Text shown:

Here's the upshot of the article:
A new breed of coupon, printed from the Internet or sent to mobile phones, is packed with information about the customer who uses it. While the coupons look standard, their bar codes can be loaded with a startling amount of data, including identification about the customer, Internet address, Facebook page information and even the search terms the customer used to find the coupon in the first place.
And all that information follows that customer into the mall. For example, if a man walks into a Filene’s Basement to buy a suit for his wedding and shows a coupon he retrieved online, the company’s marketing agency can figure out whether he used the search terms “Hugo Boss suit” or “discount wedding clothes” to research his purchase (just don’t tell his fiancée).
And this has some privacy advocates up in arms, because companies know things about you:
While companies once had a slim dossier on each consumer, they now have databases packed with information. And every time a person goes shopping, visits a Web site or buys something, the database gets another entry.
“There is a feeling that anonymity in this space is kind of dead,” said Chris Jay Hoofnagle, director of the Berkeley Center for Law and Technology’s information privacy programs.
Let's back up the truck for just a minute, shall we?

Task prompt: According to the text on data-laden coupons, what position does Chris Jay Hoofnagle hold?

Records from a data source
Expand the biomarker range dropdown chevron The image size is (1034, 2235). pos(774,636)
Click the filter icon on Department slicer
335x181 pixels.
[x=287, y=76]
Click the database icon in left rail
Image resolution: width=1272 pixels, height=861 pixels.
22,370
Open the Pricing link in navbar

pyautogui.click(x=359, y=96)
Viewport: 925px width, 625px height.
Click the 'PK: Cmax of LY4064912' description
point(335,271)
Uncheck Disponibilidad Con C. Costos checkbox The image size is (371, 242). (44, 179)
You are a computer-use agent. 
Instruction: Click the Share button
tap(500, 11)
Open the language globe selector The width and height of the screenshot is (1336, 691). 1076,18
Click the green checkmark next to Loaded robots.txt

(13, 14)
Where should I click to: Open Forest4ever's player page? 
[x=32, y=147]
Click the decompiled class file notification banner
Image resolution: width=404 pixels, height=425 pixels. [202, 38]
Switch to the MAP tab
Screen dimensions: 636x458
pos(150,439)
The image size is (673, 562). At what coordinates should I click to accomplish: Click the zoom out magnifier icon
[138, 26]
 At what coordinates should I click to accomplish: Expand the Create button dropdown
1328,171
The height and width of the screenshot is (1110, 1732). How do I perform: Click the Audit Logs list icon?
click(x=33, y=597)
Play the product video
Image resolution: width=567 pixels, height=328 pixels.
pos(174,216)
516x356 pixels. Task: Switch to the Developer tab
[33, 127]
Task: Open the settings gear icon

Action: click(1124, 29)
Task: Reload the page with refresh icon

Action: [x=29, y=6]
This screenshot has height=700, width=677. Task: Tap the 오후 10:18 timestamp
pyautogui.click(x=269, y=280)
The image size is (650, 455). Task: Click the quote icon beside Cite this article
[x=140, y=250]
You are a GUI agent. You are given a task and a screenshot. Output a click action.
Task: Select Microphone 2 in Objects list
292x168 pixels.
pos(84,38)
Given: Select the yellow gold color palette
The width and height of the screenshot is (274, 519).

Answer to this exercise: He is director of the Berkeley Center for Law and Technology's information privacy programs.